_What you should do_
Word for word, repeat the data; no picture should appear in the result.

Content starts

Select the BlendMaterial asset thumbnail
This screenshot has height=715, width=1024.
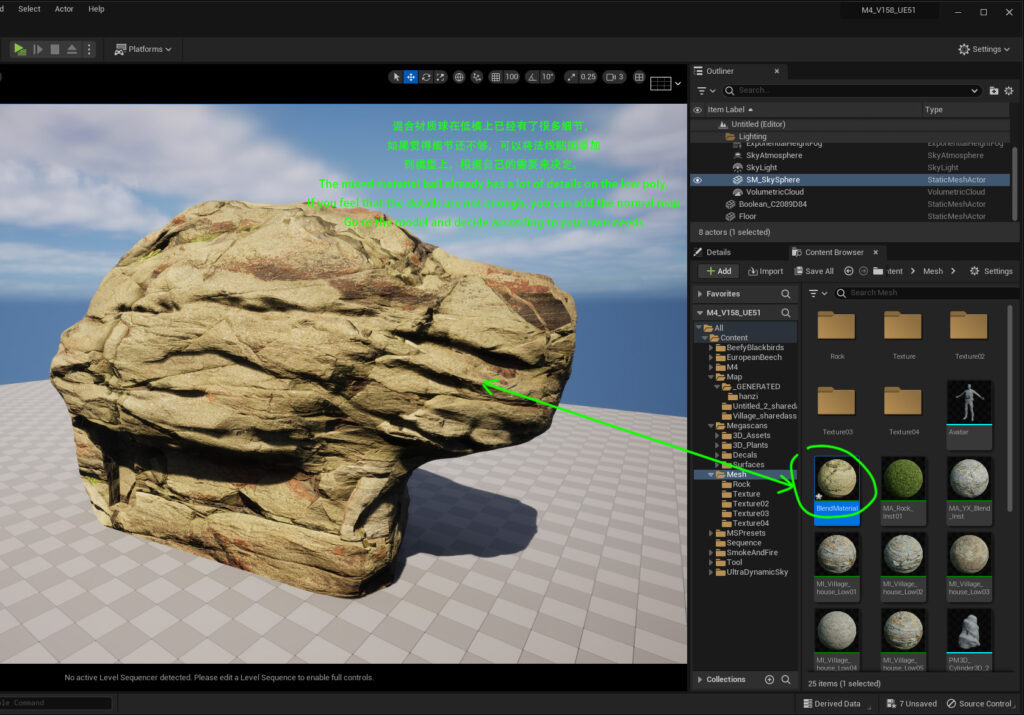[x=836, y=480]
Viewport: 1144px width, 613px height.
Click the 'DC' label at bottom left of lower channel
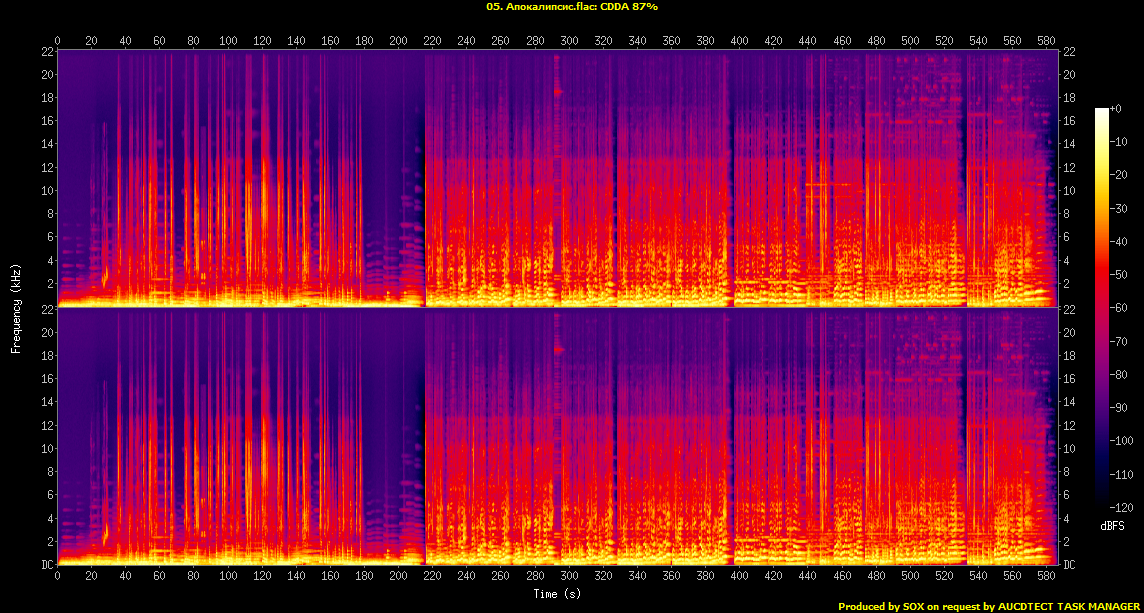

Content ends

_Result_
Select the BlendMaterial asset thumbnail
This screenshot has height=715, width=1024.
[x=836, y=480]
Viewport: 1144px width, 613px height.
Click the 'DC' label at bottom left of lower channel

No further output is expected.